Data locality is the concept of moving processing code to the data within your systems, instead of forcing huge data volumes through the network to get it processed.
It’s used when the code required to process a data set is smaller than the data set itself — meaning that it’s more efficient and cost-effective to move the code to the data, rather than vice versa.
It provides a simple way of reducing network traffic and optimizing bandwidth use — especially for organizations that frequently processes very large data sets, spread across multiple storage nodes.
What’s in for you?
If your organization needs to process massive volumes of data, data locality can improve processing and execution times, and reduce network traffic. That can mean faster decision making, improved customer service and reduced costs.

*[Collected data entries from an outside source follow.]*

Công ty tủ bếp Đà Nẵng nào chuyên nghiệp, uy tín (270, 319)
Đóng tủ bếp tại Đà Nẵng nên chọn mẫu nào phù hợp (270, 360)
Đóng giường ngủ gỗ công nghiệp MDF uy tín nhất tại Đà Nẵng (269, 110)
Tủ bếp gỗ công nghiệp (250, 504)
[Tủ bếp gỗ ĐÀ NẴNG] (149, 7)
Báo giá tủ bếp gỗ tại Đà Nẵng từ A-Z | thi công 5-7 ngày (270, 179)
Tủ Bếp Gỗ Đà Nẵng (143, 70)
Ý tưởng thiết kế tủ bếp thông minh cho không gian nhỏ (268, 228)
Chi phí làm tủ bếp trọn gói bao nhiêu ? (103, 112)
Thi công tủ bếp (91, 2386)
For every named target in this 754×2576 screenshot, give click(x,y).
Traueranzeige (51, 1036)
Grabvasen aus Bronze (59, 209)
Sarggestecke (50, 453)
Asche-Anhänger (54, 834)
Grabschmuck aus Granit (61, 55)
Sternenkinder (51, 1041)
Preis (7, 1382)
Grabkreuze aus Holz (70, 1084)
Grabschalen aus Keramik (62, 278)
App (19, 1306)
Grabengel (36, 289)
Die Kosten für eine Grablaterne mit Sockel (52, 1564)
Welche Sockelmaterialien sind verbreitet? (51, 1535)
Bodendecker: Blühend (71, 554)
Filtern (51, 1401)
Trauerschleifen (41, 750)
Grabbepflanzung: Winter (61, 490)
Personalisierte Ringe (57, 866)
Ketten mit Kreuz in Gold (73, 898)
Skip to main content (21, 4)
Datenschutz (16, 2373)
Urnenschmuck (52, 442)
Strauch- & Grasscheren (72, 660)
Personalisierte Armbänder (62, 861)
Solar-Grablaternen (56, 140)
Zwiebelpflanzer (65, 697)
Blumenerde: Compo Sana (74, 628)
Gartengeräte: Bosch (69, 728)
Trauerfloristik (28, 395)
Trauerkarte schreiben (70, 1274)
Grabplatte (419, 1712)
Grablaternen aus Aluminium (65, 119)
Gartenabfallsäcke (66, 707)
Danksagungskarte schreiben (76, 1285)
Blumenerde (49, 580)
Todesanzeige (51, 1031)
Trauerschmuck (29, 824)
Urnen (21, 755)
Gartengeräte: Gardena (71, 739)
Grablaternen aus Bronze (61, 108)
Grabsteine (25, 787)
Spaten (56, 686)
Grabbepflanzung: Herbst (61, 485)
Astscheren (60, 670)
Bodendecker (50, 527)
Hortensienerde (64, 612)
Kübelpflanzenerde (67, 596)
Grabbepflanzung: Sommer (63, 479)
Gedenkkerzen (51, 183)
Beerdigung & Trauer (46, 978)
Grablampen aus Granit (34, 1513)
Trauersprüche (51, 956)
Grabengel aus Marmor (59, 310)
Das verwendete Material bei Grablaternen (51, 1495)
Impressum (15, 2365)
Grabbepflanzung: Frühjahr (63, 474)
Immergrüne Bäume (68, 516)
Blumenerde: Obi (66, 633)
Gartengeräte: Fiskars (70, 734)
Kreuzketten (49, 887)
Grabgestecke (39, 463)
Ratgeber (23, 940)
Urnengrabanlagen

It works by moving the computation close to where the actual data resides on the node, instead of moving large data to computation. This means less traffic moving through your systems, lower network burden, and a far more efficient use of limited bandwidth — in turn helping to reduce costs, and increase overall network and system performance.
What are the trade offs?
Data locality can’t always be applied in every processing scenario. In some scenarios, the way data is distributed or placed will mean that data locality either doesn’t actually represent a very significant efficiency gain, or may not be applicable at all.
You will also find that deploying and maintaining your application can be more complicated as it becomes more distributed.
How is it being used?
For thousands of teams and organizations that depend on Apache Hadoop or Spark as core parts of their data ecosystem, data locality is part of their everyday operations — helping them optimize bandwidth use and keep costs under control for routine data processing workloads.
Where applicable, it’s being used to bring computation closer to data, instead of continuously moving colossal data sets around — which clogs up your networks and impacts system performance.